Determinants of aspirin loss of efficacy in type 2 diabetic patients

2018 
Background Aspirin is clinically less effective for preventing atherosclerotic events in type-2 diabetic patients (T2DP). Aspirin loss of efficacy (ALE) in T2DP is mainly related to an accelerated platelet turnover with persistent platelet reactivity 24 h after last aspirin intake. Purpose To investigate the main mechanisms associated with ALE in T2DP. Methods This prospective study included consecutive stable T2DP coming for yearly check-up between March and July 2016. ALE was defined as a persistent high platelet reactivity (HPR) using light transmission aggregometry (LTA) with arachidonic acid (threshold > 20% residual aggregation) and confirmed with serum thromboxane B2 measurement (TXB2), 24 h after last aspirin intake. Diabetes status, insulin resistance and inflammation were explored. Results 116 T2DP (mean age 65 ± 9 y.o., 69% men) were included. Mean duration of diabetes was 15 years and 50% were treated with insulin for 9 y. Using LTA, HPR was found in 27 (23%) patients. Population's characteristics are presented in Table 1 and Fig. 1 . Median duration of diabetes and insulin treatment were significantly longer in patients with HPR ( P  = 0.01).
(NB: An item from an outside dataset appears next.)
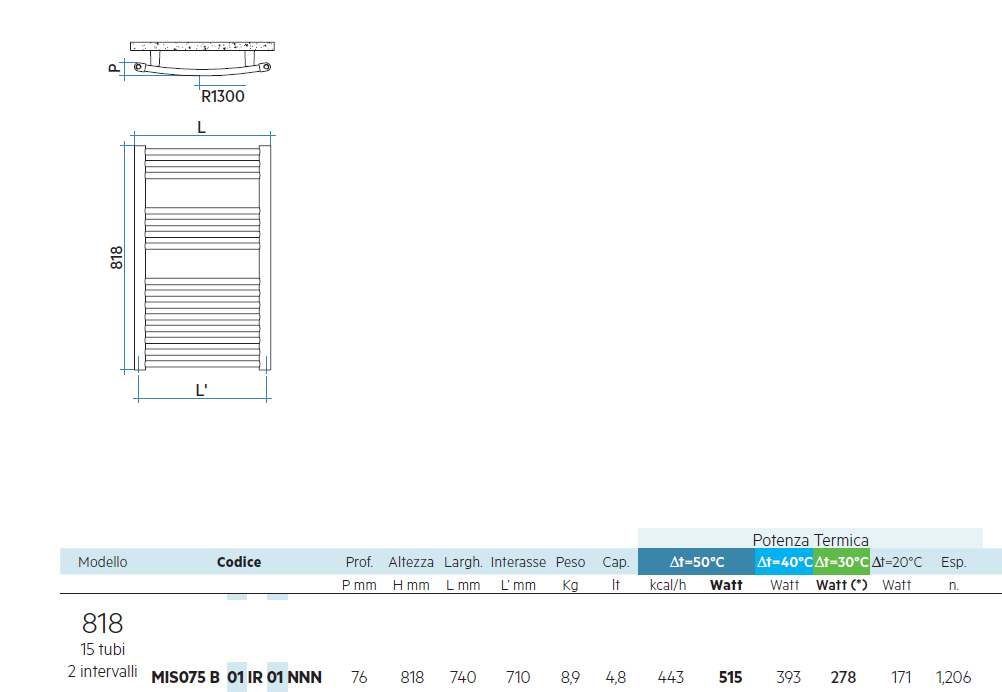Click the bold 515 Watt value

point(730,677)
HPR was strongly related to all markers of insulin resistance: waist circumference ( P  = 0.007), HOMA-IR ( P  = 0.002), QUICKI index ( P  = 0.002), leptin ( P  = 0.01) and mean dose of long-lasting insulin/kg ( P  = 0.006). Surprisingly, there was no relationship with thrombopoietin ( P  = 0.38) and inflammatory markers: IL6 ( P  = 0.86), IL10 ( P  = 0.68), IDO activity ( P  = 0.98), TNFalpha ( P  = 0.31), usCRP ( P  = 0.08). TXB2 concentration was also strongly correlated with all insulin resistance parameters, especially with HOMA–IR ( r  = −0.42, P  = 0.002), QUICKI index ( r  = −0.44, P  = 0.0006) and long lasting insulin dose/kg ( r  = −0.43, P  = 0.0007) but not to inflammatory parameters. Conclusion ALE is frequent in T2DP and appears to be strongly related to insulin resistance. This could help to select T2DP who could benefit to alternative antiplatelet treatment.